[Data items]
[Start of Attachment]
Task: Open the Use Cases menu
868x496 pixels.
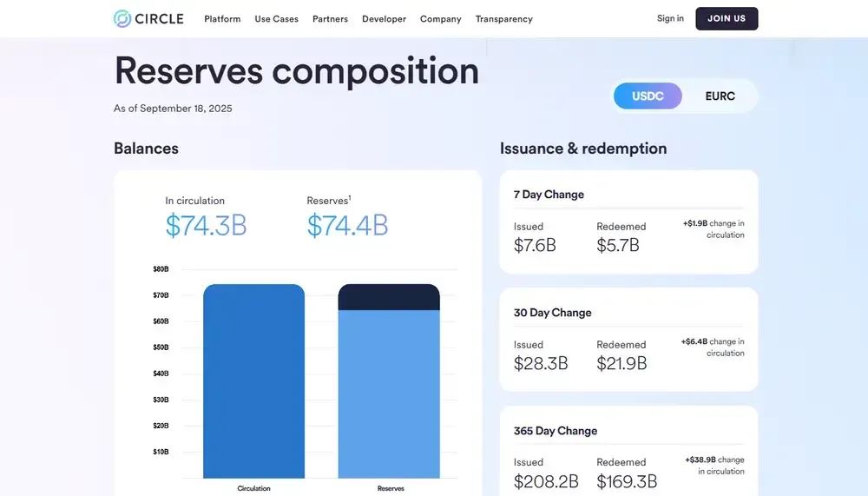Action: coord(276,19)
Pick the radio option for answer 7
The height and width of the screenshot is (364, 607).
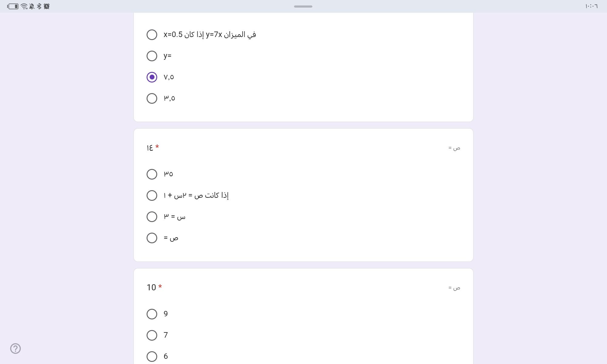click(152, 335)
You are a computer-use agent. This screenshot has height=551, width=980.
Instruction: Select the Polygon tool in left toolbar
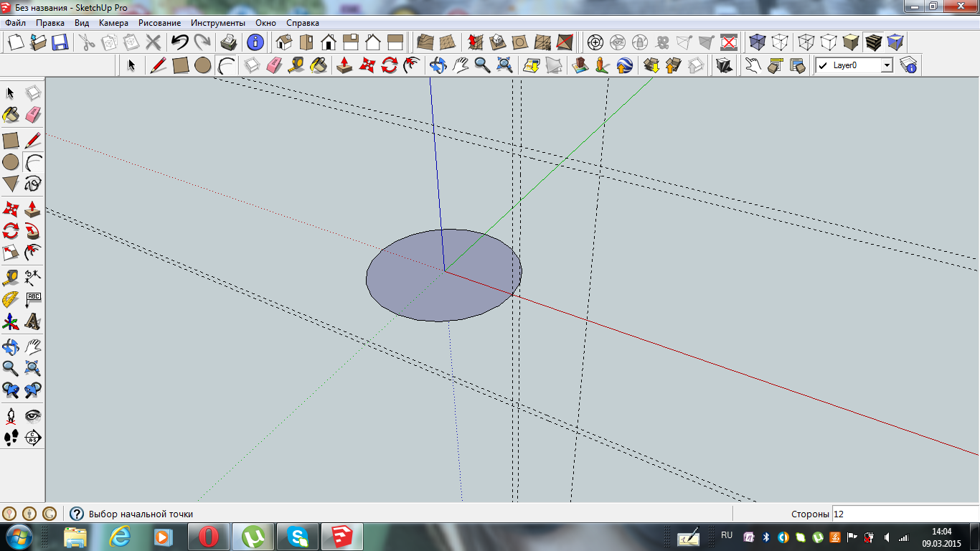11,184
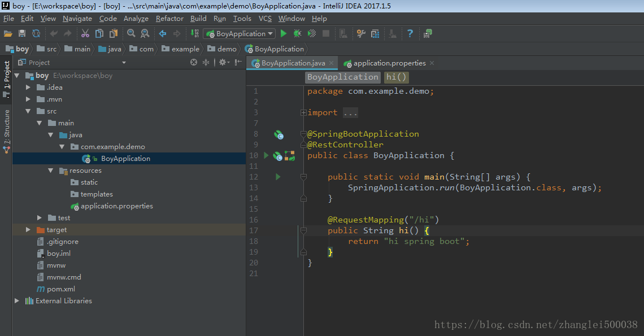This screenshot has height=336, width=644.
Task: Expand the target folder in tree
Action: click(x=28, y=230)
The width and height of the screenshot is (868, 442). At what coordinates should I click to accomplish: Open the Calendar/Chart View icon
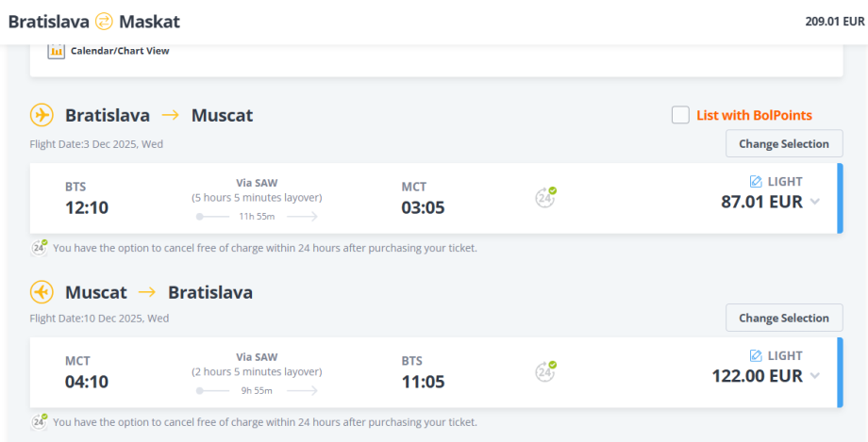56,51
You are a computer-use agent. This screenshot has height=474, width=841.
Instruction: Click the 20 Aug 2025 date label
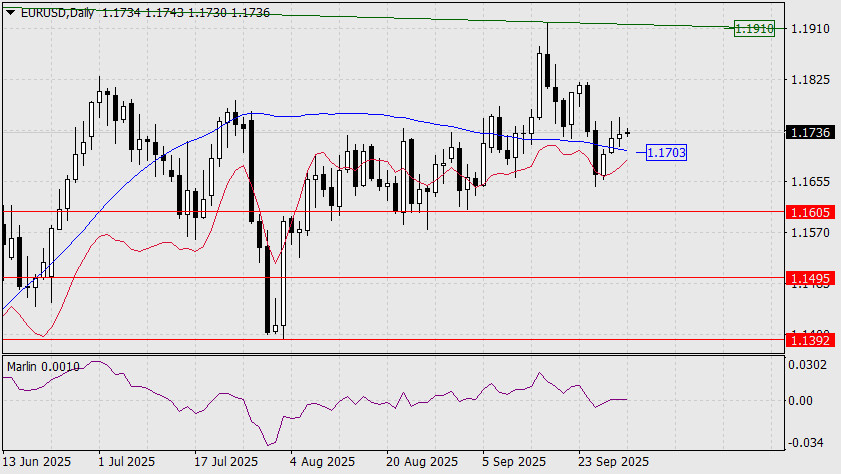420,463
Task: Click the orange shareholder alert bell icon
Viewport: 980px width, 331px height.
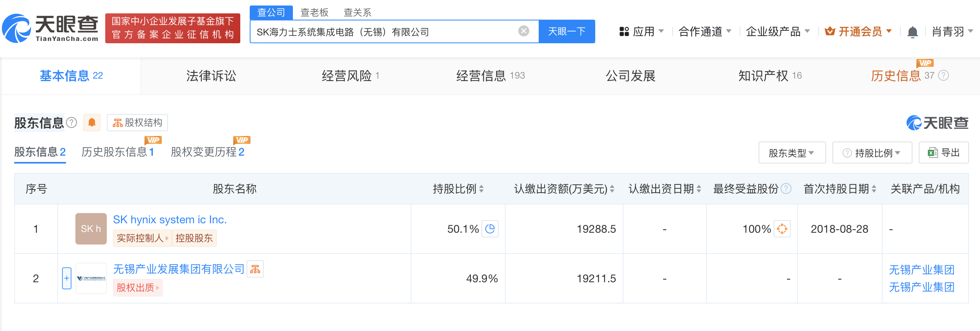Action: pos(92,123)
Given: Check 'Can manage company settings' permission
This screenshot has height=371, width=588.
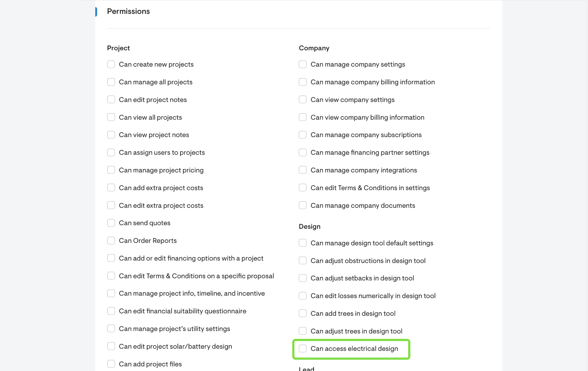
[End of Attachment]
» EXERCISE REQUIREMENTS
In the data above, copy every line where the string "computer" appears.

» SOLUTION
You are a computer-use agent. This screenshot has height=551, width=980.
You are a computer-use agent. This screenshot has height=474, width=841.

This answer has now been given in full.